EXERCISE PROMPT = Repeat the entries starting at the line that contains "Open the ウィンドウ menu" and ending at the line that contains "The width and height of the screenshot is (781, 404).", with both of those lines included. Leave the pictures out of your answer.

━━━ DATA ROWS

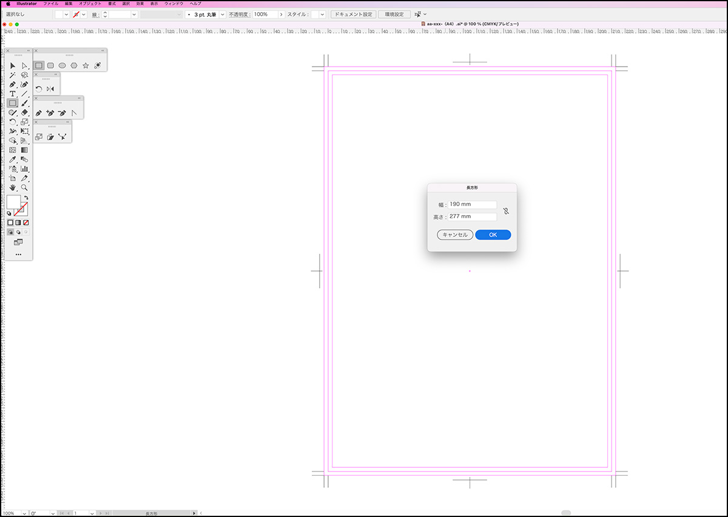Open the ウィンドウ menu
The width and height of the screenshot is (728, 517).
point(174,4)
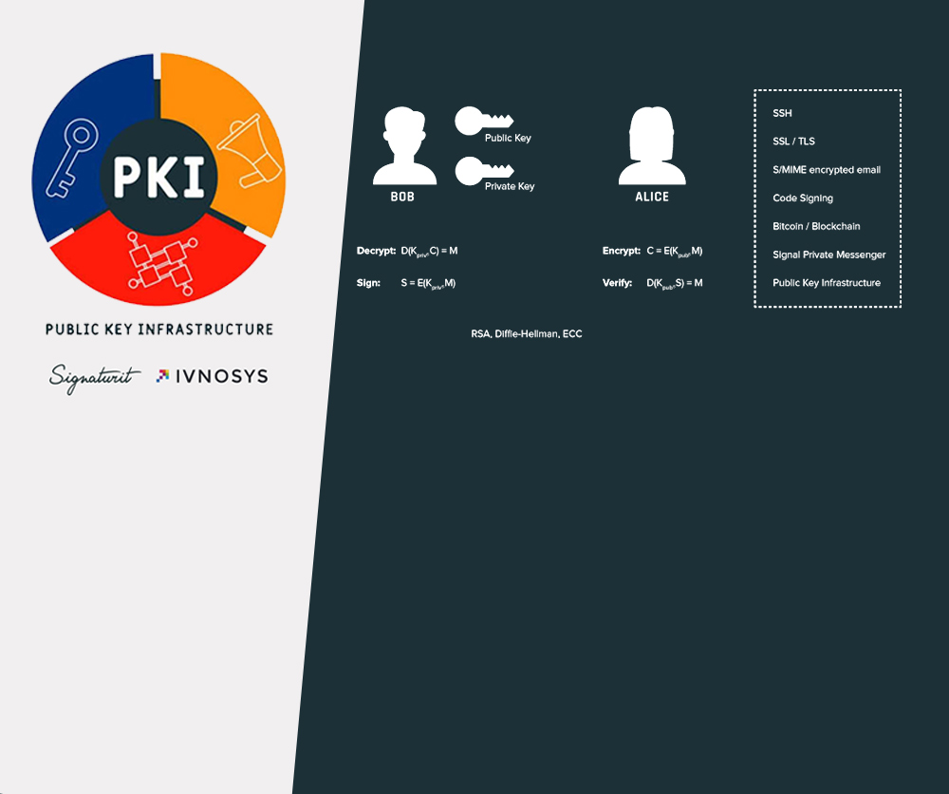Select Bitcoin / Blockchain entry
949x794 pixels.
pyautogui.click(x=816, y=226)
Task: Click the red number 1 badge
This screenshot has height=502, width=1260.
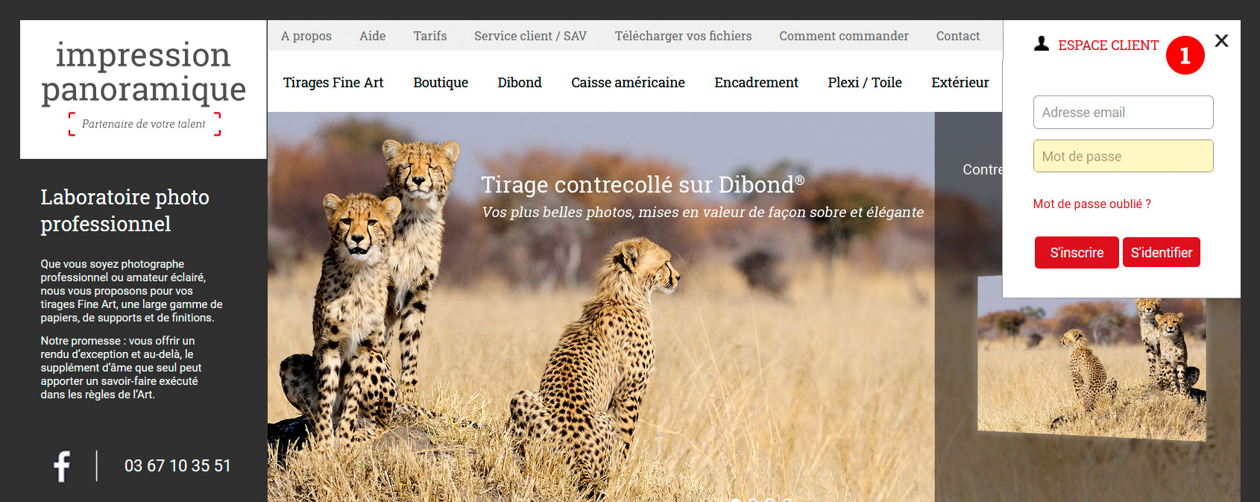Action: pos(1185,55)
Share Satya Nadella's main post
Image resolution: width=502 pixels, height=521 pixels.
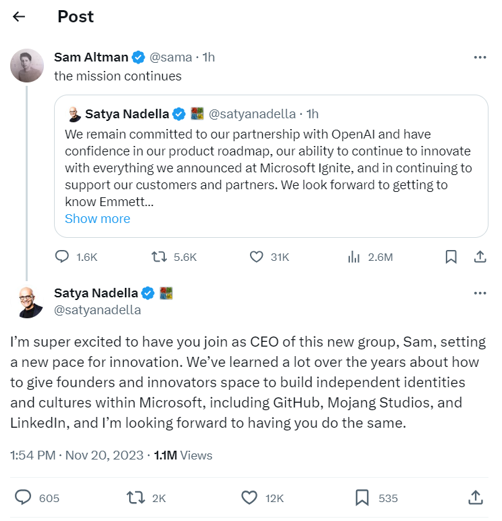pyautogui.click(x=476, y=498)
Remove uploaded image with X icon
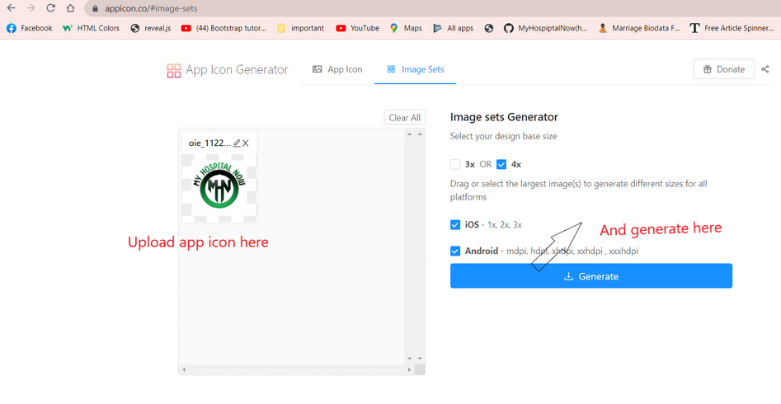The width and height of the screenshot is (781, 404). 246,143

━━━━━━
━━━ DATA ROWS

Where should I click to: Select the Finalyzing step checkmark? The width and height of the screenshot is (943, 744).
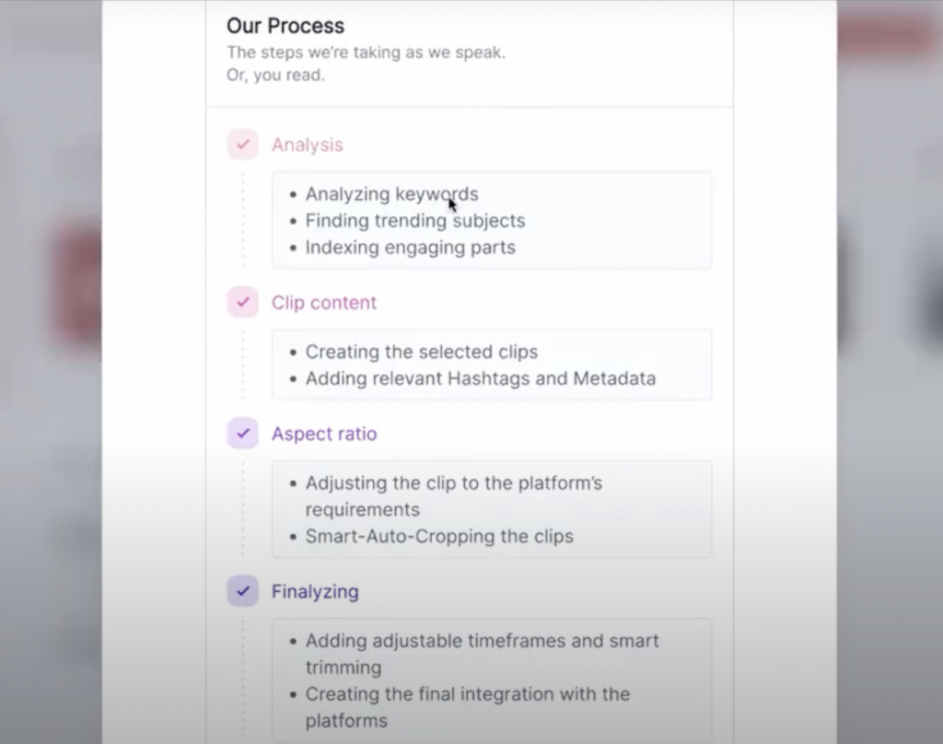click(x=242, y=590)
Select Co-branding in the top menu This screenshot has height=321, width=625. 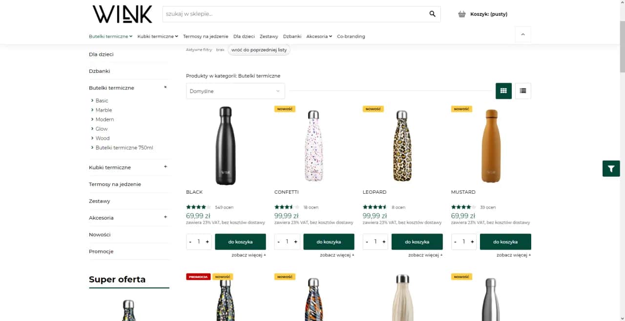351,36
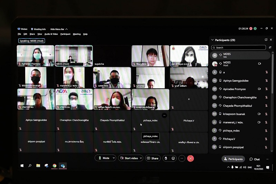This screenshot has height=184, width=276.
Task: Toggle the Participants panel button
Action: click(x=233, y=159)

━━━━━━
━━━ DATA ROWS

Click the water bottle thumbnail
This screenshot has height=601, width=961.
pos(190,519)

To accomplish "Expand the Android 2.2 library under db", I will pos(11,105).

━━━━━━

TASK RESPONSE =
Open the ウィンドウ menu
The width and height of the screenshot is (728, 517).
point(174,4)
Select Bitcoin / Blockchain entry
949x794 pixels.
pyautogui.click(x=816, y=226)
Task: Click the red number 1 badge
This screenshot has height=502, width=1260.
Action: pos(1185,55)
Share Satya Nadella's main post
Image resolution: width=502 pixels, height=521 pixels.
pyautogui.click(x=476, y=498)
Remove uploaded image with X icon
The width and height of the screenshot is (781, 404). 246,143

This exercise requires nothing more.